Realidad y ficción
El miércoles, ante el importante evento deportivo que nos deparaba la noche, Forges publicaba una viñeta en la que uno de sus personajes afirmaba: "Si el despliegue informativo sobre el fútbol se hiciera sobre lo que está pasando en África, millones de personas no sufrirían", a lo que el paisanín con el que se pasea respondía: "No te esfuerces; la consigna general es: lo que no es fútbol no existe". Me acordé de esta viñeta mientras me dirigía a cenar a casa de un amigo. Hacía poco que había empezado el partido y, al primer gol del Madrid, una rendida felicidad (cito del presidente del Gobierno español) ante la hazaña del héroe televisado explotó por la calle del Barquillo como un artefacto peligroso. Pensé que cambiarían mucho las cosas si tal cantidad de euforia se aplicara también para celebrar otras heroicidades y me imaginé a todos aquellos que aullaban de admiración aplaudiendo y saltando de gozo ante, por ejemplo, la imagen televisada de cada uno de los inmigrantes que lograra tomar tierra en nuestras playas del sur después de la heroica travesía de cruzar el Estrecho a bordo de uno de esos barcos de juguete que llamamos pateras; me imaginé cientos de personas recibiéndoles en la arena y brindándoles la emoción incontrolable de sus abrazos, todo ello retransmitido por las principales cadenas y compartido por miles de ciudadanos a través de las puertas de los bares y de las ventanas abiertas de las casas.Pero me di cuenta de que los de las pateras, que cuando logran la heroicidad de alcanzar nuestras costas suelen ser recibidos por esa Guardia Civil que pone las esposas, son para nosotros como una ficción, como pequeños capítulos de una de esas series antiguas que ponen en la tele de relleno y en horario de baja audiencia; y que, sin embargo, los del fútbol son nuestra realidad, bastante aplastante, por cierto, a tenor de la violencia que los furibundos admiradores provocaron unas horas después y que extendieron desde Cibeles, víctima inocente de tal felicidad, a mi tranquila Chueca. Pasadas las dos de la madrugada, todavía oíamos desde la cama los golpes y los berridos de los admiradores de los héroes de la pelota y nos temíamos que algún marica del barrio fuese apaleado. Por la Gran Vía andaban a ladrillazos y a botes de humo.

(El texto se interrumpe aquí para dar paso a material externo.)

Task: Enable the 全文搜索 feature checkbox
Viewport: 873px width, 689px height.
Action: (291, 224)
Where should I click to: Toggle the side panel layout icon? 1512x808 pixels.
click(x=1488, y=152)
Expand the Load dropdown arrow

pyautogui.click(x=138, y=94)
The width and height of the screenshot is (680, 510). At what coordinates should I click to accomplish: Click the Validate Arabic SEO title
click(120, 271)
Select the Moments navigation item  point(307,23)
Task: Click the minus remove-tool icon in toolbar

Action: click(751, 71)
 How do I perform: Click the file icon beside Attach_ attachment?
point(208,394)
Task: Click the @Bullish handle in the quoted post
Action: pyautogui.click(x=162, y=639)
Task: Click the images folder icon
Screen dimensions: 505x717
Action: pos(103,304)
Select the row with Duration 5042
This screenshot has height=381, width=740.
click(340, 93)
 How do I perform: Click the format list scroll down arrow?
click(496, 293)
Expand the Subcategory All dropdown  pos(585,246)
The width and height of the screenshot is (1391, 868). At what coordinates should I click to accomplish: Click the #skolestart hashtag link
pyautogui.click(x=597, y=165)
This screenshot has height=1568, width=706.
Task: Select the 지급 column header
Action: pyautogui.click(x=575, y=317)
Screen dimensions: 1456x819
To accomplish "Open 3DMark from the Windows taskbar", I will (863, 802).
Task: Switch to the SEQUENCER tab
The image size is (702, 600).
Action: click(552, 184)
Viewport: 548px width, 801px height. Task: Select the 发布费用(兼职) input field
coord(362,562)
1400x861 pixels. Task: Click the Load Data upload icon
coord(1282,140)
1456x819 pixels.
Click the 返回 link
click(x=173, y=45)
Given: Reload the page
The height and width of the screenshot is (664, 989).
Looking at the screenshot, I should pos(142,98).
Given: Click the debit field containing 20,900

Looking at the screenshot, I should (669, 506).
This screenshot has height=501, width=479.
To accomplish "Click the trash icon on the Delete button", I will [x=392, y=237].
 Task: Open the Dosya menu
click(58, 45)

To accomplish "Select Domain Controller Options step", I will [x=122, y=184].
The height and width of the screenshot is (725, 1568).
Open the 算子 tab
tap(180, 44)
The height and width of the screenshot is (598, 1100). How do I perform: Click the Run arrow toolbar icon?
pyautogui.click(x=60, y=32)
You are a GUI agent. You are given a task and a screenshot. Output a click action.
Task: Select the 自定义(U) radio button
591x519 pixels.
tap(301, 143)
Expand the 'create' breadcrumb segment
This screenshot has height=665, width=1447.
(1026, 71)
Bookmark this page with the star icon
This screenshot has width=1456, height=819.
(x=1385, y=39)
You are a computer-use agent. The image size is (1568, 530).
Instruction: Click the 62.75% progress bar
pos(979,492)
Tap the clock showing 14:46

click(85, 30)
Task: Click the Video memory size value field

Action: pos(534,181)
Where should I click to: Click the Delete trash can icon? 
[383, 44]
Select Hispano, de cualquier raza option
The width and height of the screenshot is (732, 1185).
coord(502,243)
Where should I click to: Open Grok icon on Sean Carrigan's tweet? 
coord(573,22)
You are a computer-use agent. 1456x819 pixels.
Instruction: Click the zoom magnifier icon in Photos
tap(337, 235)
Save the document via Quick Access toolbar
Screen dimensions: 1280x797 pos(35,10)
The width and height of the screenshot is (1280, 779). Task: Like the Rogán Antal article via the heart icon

Antes habíamos cenado y, tumbados en un cómodo sofá bajo los contradictorios efectos de pólenes varios, habíamos acometido el visionado del otro gran evento de la noche: la emisión de Gran Hermano. Lo que pasa con el polen y con la primavera es que le ponen a uno perceptivo y sensible, de modo que, superado nuestro inicial rechazo intelectualoide, nos enganchamos al fenómeno. Y, entre efluvios de todo tipo (incluidos los alérgicos), me dio por deducir que lo de Gran Hermano es una suerte de nuevo género de soporte audiovisual, a medio camino entre la realidad y la ficción, que supone una revisión, básica, del esquema dramático clásico. Empecé a darme cuenta de que los protagonistas de las hazañas de la pelota son (ojear sus nóminas sería suficiente para comprobarlo) más bien dioses que héroes, categoría esta última que correspondería a los protagonistas del nuevo género, semidioses que se despiden del pueblo entre lágrimas audiovisuales antes de emprender la aventura de superar terribles pruebas sólo aptas para iniciados y valientes; a saber: sufrir encierro absoluto durante largo tiempo con otros aspirantes a semidioses que no conoces de nada, en una casa amueblada de Ikea en su totalidad, sin libros, revistas, música ni un miserable boli. Es tan increíble que no cabe duda de que son la construcción de un elenco de personajes de ficción, sabiamente elegidos para representar arquetipos primarios, incluido un par de disidentes. Pero hete aquí que la más cruda realidad ha venido a apoyar a la productora del espectáculo en forma de trágica vida misma y, por ejemplo, uno de los personajes de ficción se ve obligado a abandonar la escena porque su padre real ha muerto. Pero quedaba lo mejor: ¡otra heroína de ficción enfrentándose ("ante toda España") a su real pasado! La guapetona Marijose, que se ha hecho un implante de mano de nombre Jorge, dignifica al fin su dudoso personaje inicial reconociendo que ejerció la prostitución, lo que me lleva a pensar, ya con asco, que la letra escarlata actual tiene forma de logo de cadena privada. Parece mentira, qué puta sociedad.